[Saved data entries]
········

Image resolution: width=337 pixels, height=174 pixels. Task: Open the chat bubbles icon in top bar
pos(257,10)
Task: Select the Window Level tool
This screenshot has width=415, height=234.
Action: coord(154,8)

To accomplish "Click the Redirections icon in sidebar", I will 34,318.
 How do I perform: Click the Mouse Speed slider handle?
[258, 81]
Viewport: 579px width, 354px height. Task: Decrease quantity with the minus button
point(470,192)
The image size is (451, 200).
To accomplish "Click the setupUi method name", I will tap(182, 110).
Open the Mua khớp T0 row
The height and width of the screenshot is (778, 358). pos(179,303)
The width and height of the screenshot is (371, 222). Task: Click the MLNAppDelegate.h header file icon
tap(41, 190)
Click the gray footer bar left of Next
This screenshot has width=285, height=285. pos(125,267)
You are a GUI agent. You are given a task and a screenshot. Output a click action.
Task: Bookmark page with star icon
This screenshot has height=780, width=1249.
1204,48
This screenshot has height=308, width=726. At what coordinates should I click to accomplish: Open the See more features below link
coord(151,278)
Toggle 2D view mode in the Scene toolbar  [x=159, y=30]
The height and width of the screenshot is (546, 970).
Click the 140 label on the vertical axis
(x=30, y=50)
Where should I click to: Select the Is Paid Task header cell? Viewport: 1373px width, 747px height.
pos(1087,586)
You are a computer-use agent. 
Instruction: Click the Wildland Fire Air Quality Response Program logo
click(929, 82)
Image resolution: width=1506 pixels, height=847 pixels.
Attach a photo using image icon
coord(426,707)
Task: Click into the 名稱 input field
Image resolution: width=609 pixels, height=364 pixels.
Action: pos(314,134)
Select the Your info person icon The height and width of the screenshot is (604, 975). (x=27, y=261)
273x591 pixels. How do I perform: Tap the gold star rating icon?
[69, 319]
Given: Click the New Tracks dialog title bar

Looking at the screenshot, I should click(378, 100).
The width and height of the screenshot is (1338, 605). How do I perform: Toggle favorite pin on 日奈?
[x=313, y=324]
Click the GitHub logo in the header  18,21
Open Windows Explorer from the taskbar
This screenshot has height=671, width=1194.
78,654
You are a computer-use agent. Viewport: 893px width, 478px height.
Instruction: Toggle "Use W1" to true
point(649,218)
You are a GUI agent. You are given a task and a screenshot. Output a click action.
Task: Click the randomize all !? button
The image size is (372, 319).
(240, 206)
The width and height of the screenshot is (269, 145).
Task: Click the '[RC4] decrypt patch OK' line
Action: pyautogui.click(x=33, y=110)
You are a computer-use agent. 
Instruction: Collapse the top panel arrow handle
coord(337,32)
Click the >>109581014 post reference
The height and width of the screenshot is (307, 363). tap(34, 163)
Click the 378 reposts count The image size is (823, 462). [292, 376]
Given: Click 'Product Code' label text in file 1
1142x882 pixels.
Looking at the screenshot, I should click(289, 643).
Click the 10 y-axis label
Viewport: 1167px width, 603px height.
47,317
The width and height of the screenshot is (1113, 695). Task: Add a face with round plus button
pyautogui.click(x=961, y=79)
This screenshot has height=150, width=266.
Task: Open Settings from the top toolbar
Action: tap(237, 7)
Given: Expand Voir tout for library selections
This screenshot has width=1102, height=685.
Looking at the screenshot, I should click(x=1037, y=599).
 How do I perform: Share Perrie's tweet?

········

Please show every line of the records above that contains the word "label", treating uppercase and lowercase as different.

◆ TASK ANSWER ◆
Click the 140 label on the vertical axis
Given: Click 'Product Code' label text in file 1
Click the 10 y-axis label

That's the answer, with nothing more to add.